··· SOURCE DATA ···
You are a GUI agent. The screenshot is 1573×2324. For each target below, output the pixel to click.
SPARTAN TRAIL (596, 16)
···
··· SOURCE DATA ···
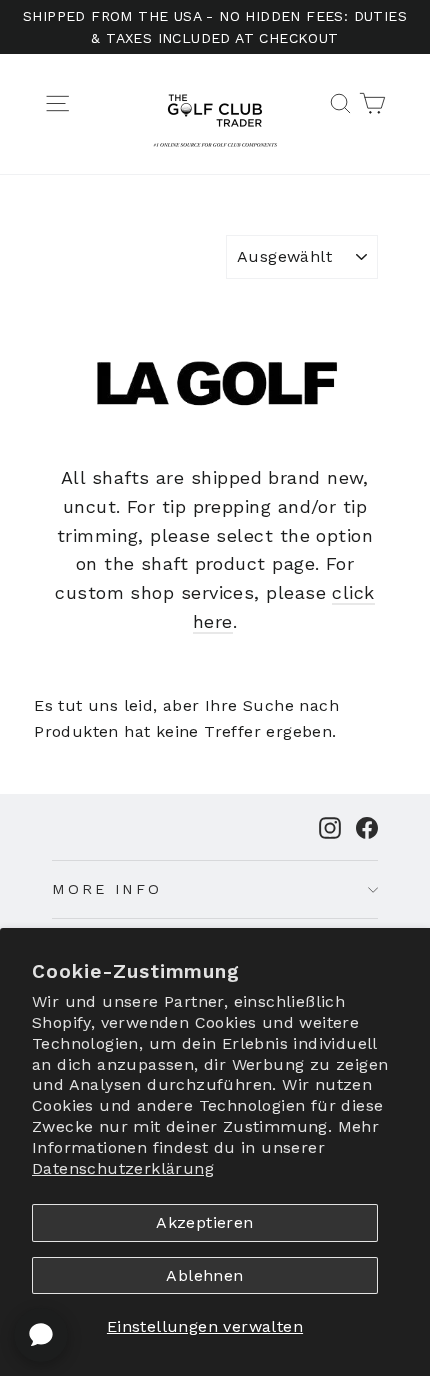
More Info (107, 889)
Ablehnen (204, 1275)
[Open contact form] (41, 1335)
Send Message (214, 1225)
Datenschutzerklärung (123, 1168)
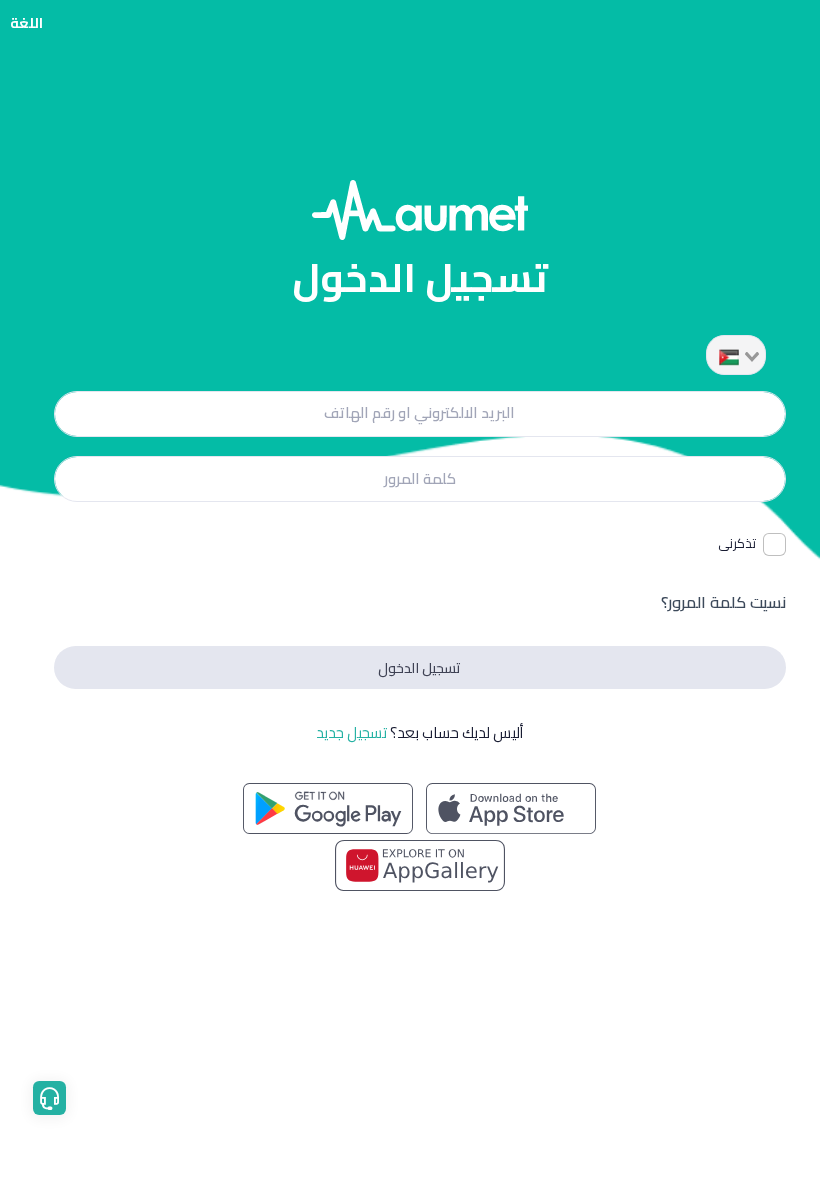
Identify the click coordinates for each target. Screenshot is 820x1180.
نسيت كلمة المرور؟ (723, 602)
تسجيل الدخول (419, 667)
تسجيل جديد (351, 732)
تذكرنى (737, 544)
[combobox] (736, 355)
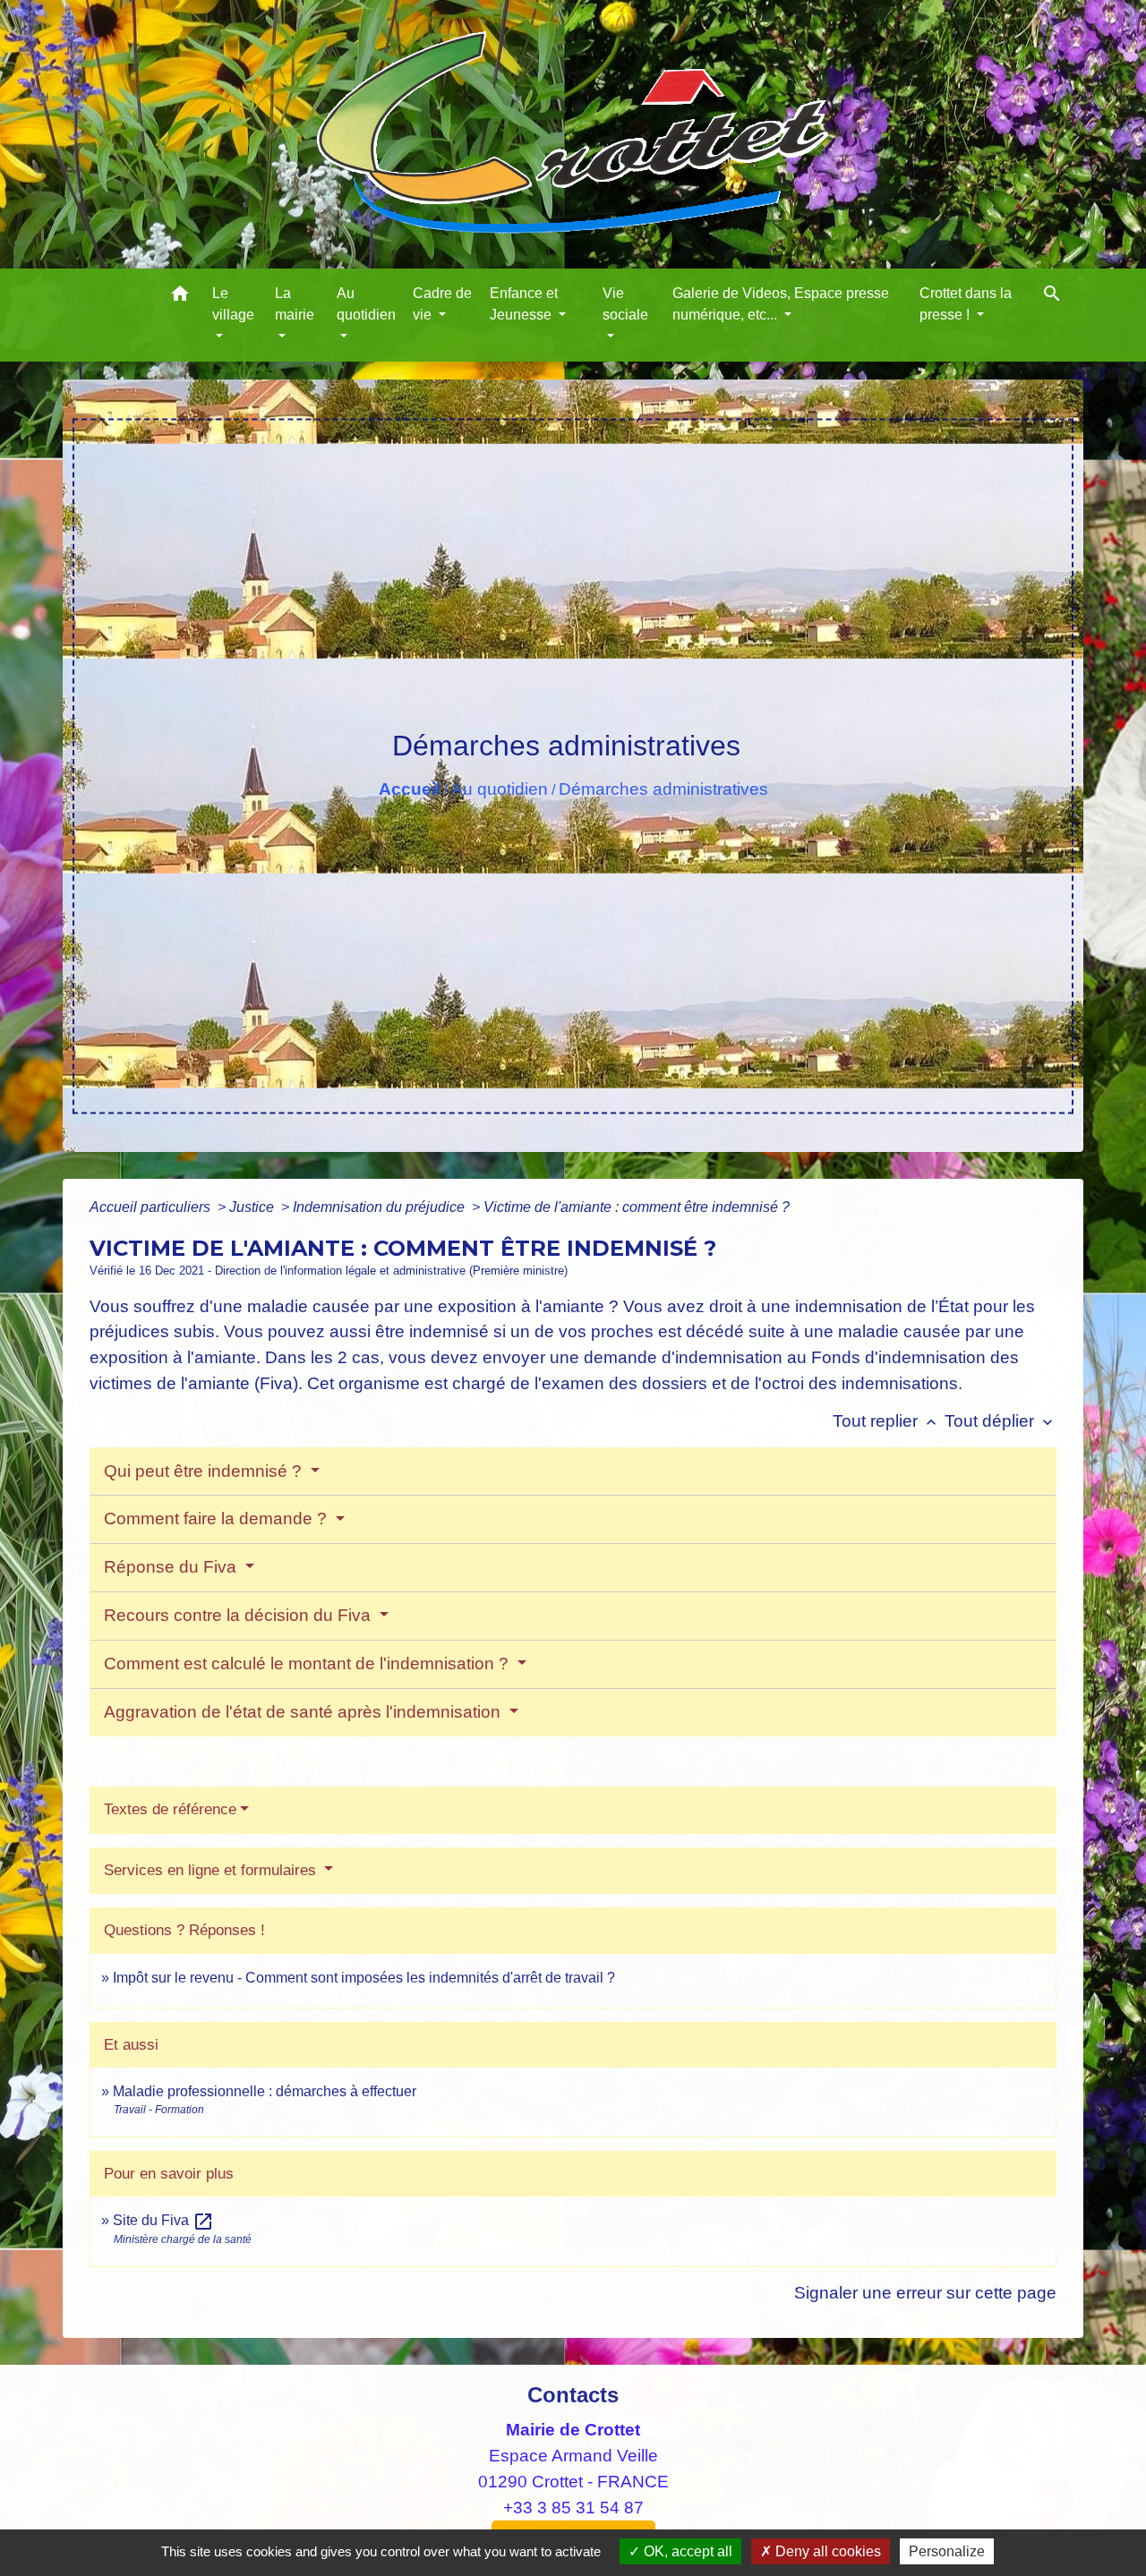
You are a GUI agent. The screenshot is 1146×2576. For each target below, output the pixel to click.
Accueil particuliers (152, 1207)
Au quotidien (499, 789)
···
··· SOURCE DATA ···
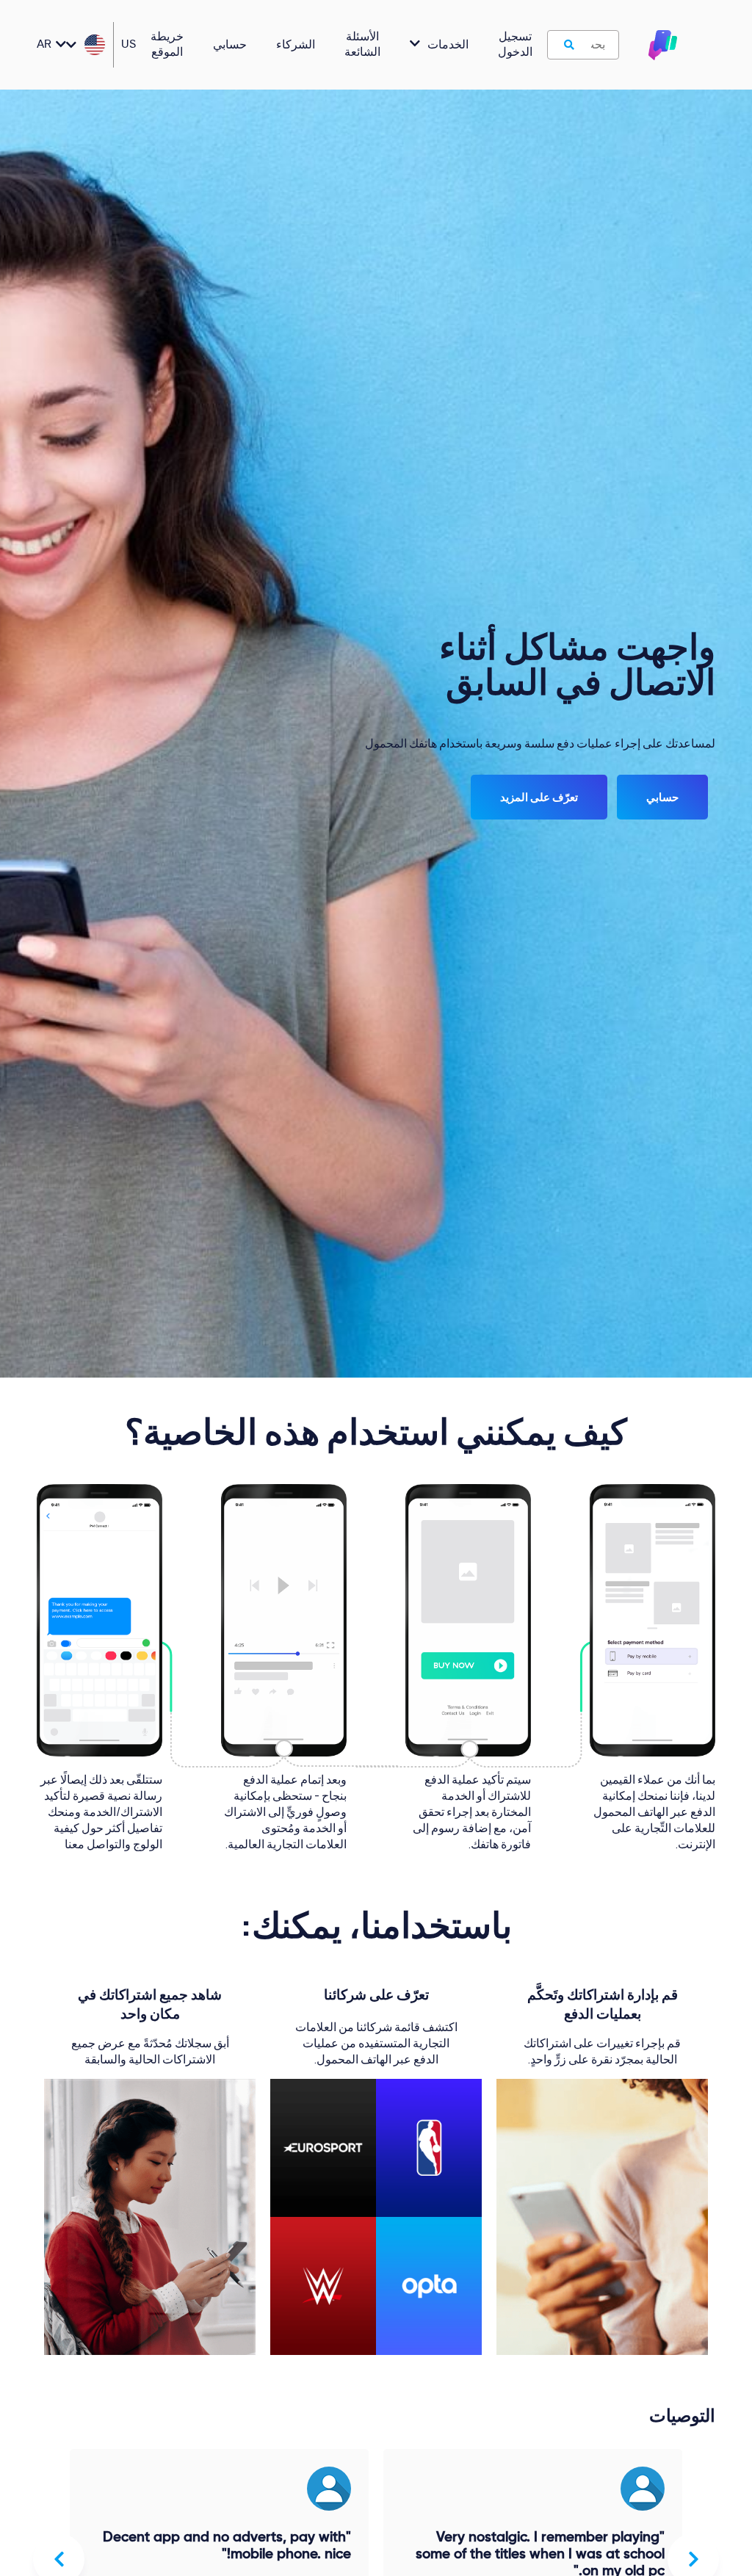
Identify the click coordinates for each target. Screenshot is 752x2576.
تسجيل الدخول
···
TASK GOAL:
Look through the lines above and collect those with the word "agent".

TASK ANSWER:
You are a GUI agent. The screenshot is 1573×2324. For each target below, output the pixel to click.
You are a GUI agent. The screenshot is 1146×2576. For each target below, output the pixel to click.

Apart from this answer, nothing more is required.